Mutation F70A did have an effect on protein stability. The mutation at residue 70 was puzzling because the mutant VP5 polypeptide fused to the Gal4 DNA binding domain interacts with pre-22a very well, but when the mutation was incorporated into the genetic locus encoding VP5, the ICP5 polypeptide was absent. We confirmed in the yeast assay that activation of the reporter gene was only seen when both VP5 F70A and pre-22a were present, that is, the F70A mutation in VP5 did not cause it to activate the reporter gene by itself. We recloned the sequenced F70A mutant fragment into the virus transfer plasmid and isolated two additional independent isolates. Both of these isolates required the VP5 complementing cell line for growth, and the ICP5 polypeptide was absent in cells infected with these viruses. Thus, we got the same result with three independent mutant isolations, which indicates that this phenotype could not be due to a second-site mutation. The simplest explanation for this result is that the mutation destabilizes ICP5 accumulation in infected cells, but fusion of the polypeptide to another protein domain overcomes this destabilization.
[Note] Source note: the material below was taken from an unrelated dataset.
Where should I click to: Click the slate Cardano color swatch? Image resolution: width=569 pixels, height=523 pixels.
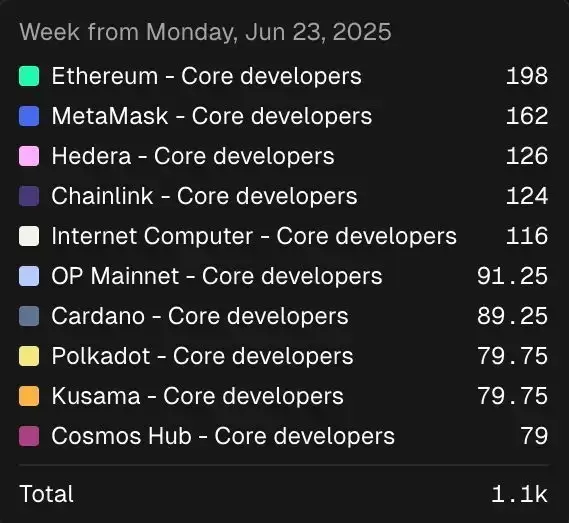point(29,316)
All the mutations generated in this study targeted hydrophobic residues, and the mutations were generally conservative changes to alanine. The methyl group of alanine maintains a hydrophobic group at the altered residues, while the smaller size of the methyl group should not cause physical disruption of VP5 structure. The change to alanine, resulting in abrogation of protein interaction, could indicate the requirement of a specific hydrophobic side chain for interaction, or it could indicate a change in the structural positioning of the binding domain, because leucines that are frequently encountered in alpha-helices were shown to be important for interaction. Although not much is known about the secondary structure in this region, cryoelectron microscopy of the HSV capsid has revealed that there are two long alpha-helices in the region of VP5 that is closest to the interior of the capsid, which is presumably the region that interacts with the scaffold proteins (39). The second-site revertants from the previous studies were located in an alpha-helix and a beta-sheet conformation of the protein, as predicted with a computer-generated program (29). The majority of the mutations from this experiment are also located in two alpha-helices, spanning residues 22 to 42 and residues 58 to 72, as judged from the same protein structure prediction methods. Structural analysis of the N terminus of VP5 complexed with the C terminus of the scaffold protein should reveal the locations and positions of the seven key residues identified in this study in this complex and establish how these residues contact the amphipathic helix in the C-terminal tail of the scaffold protein. This type of analysis would also identify the nature of the hydrophobic interactive surface in VP5.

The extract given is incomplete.